Di IAIN Surakarta, Menag: Jangan Sampai Sarjana Agama Tapi Tidak Moderat

Menag Fachrul Razi (Foto :Sugito)
Solo (Kemenag) ---.Menteri Agama Fachrul Razi mengatakan Perguruan Tinggi Keagamaan Islam Negeri (PTKIN) harus menjadi ujung tombak dalam menyiarkan Islam yang damai, toleran, dan moderat.
Hal ini disampaikan Menag dalam Seminar Nasional sekaligus launching Rumah Moderasi Beragama di IAIN Surakarta, Jawa Tengah.
Seminar Nasional di IAIN Surakarta mengusung tema Moderasi Beragama sebagai Instrumen Pemersatu Bangsa Untuk Indonesia Maju. Selaku moderator, Rektor IAIN Surakarta Mudofir.
"Jangan sampai alumni-alumni PTKIN kita yang bergelar Sarjana Agama atau SAg memiliki sikap tidak toleran dan tidak moderat," kata Menag di hadapan peserta seminar yang berasal dari civitas akademika IAIN Surakarta, Rabu (19/08).
"Mari kita dakwahkan Islam itu dengan sejuk dan toleran. Jangan membuat orang lain takut melihat Islam. Ini tugas kita bersama," sambung Menag.

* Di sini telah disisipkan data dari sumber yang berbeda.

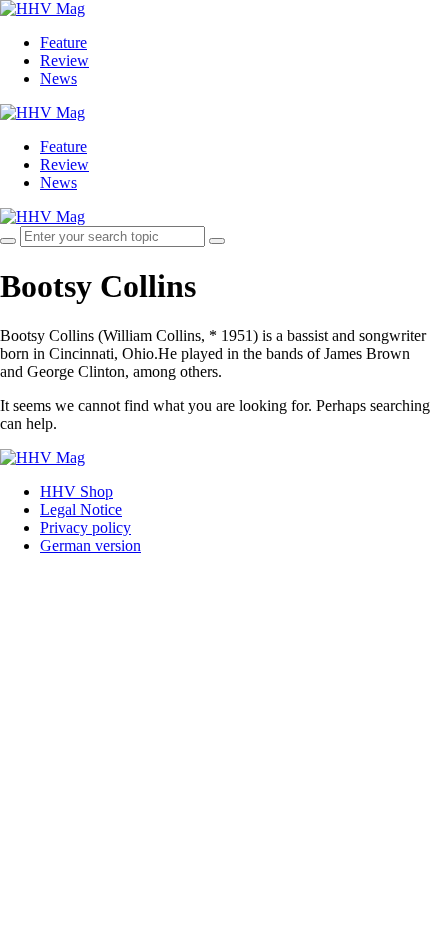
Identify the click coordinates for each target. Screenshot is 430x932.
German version (90, 545)
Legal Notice (81, 509)
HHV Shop (76, 491)
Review (64, 60)
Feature (63, 42)
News (58, 78)
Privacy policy (85, 527)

Menurut Menag, kerukunan umat beragama dan toleransi menjadi modal penting bagi sebuah negara dan bangsa.
Menag pun mencontohkan tingginya toleransi umat beragama di Timur Tengah, khususnya di Uni Emirat Arab.
Dulu, lanjut Menag, padang pasir yang menjadi surga bagi rakyatnya sempat berubah menjadi puing-puing akibat konflik.
"Kini mereka telah bangkit dan sangat menjunjung tinggi kerukunan beragama dan toleransi. Malah kini mereka menjadi contoh teladan Islam yang moderat," kata Menag.
Dengan jumlah yang sangat banyak, tentu kiprah umat Islam sangat besar dan menentukan dalam kemajuan bangsa. Untuk itu, moderasi beragama harus dikedepankan semua umat beragama karena kerukunan adalah modal penting pembangunan.
"Harapan saya Moderasi Bergama harus kita kedepankan. Selalu lah bersikap damai dengan siapa pun," tutup Menag.